* TASK BRIEF: Word-for-word transcription needed. Include every entry below but no pictures.

Stored entries:
###

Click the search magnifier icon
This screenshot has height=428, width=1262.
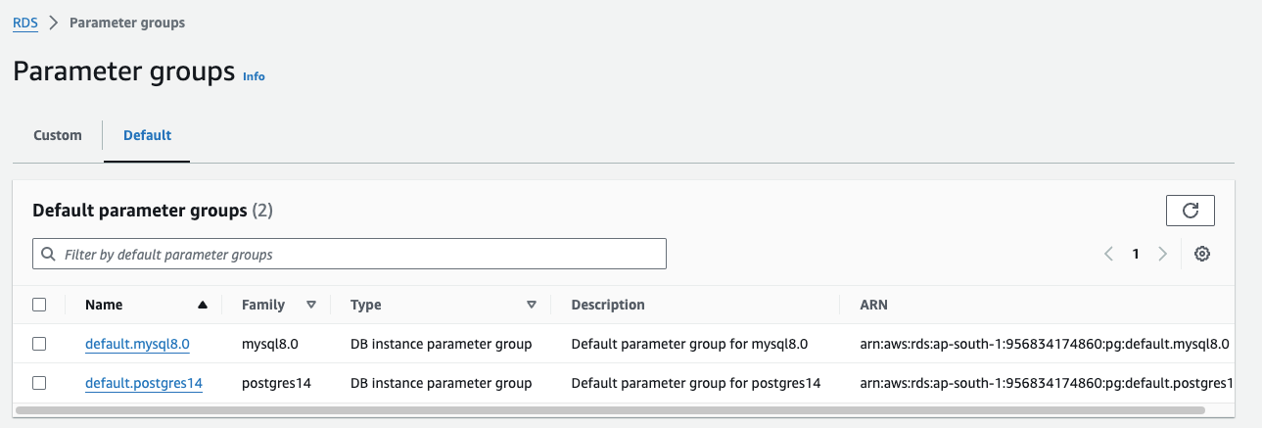(x=48, y=255)
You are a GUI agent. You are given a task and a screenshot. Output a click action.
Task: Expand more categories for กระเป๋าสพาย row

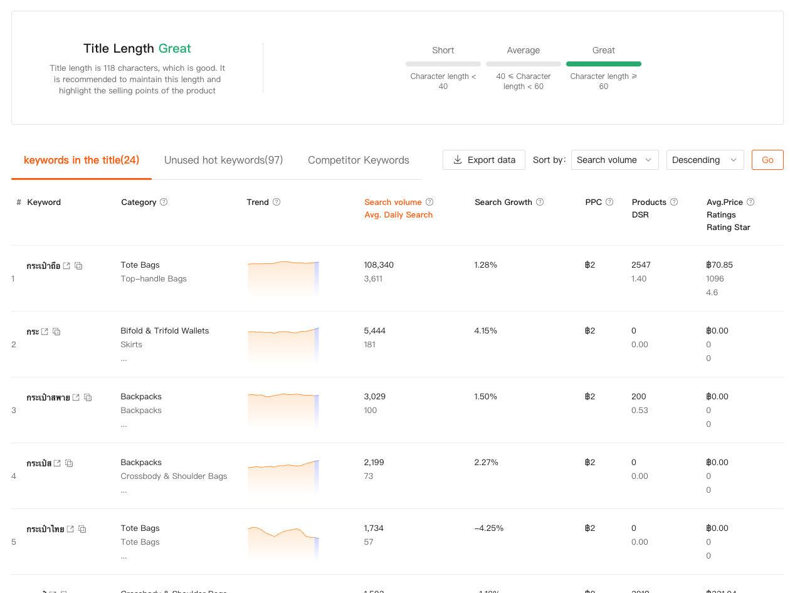click(124, 424)
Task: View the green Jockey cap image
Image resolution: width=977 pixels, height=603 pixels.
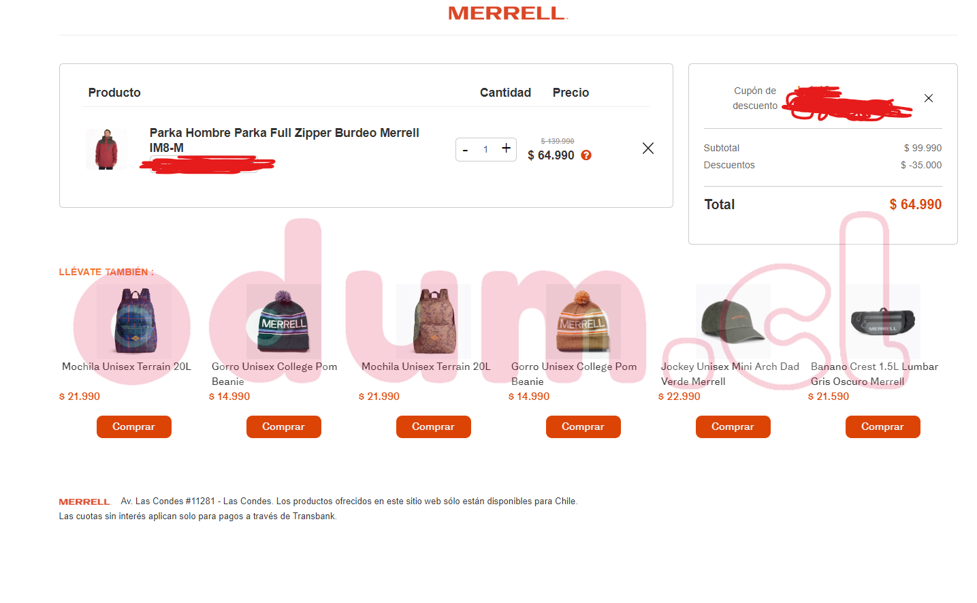Action: point(733,322)
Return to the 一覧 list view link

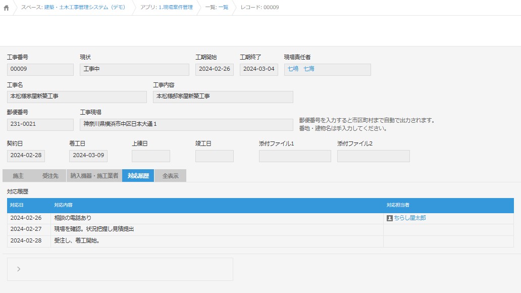pos(223,8)
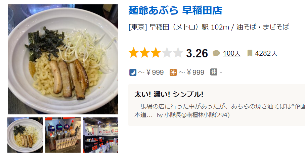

###

* ANSWER SPACE:
Click the search magnifier icon
This screenshot has height=428, width=1262.
(x=48, y=255)
You are a GUI agent. You are given a task and a screenshot. Output a click action.
Task: Expand more categories for กระเป๋าสพาย row

click(124, 424)
Task: View the green Jockey cap image
Image resolution: width=977 pixels, height=603 pixels.
Action: point(733,322)
Return to the 一覧 list view link

pos(223,8)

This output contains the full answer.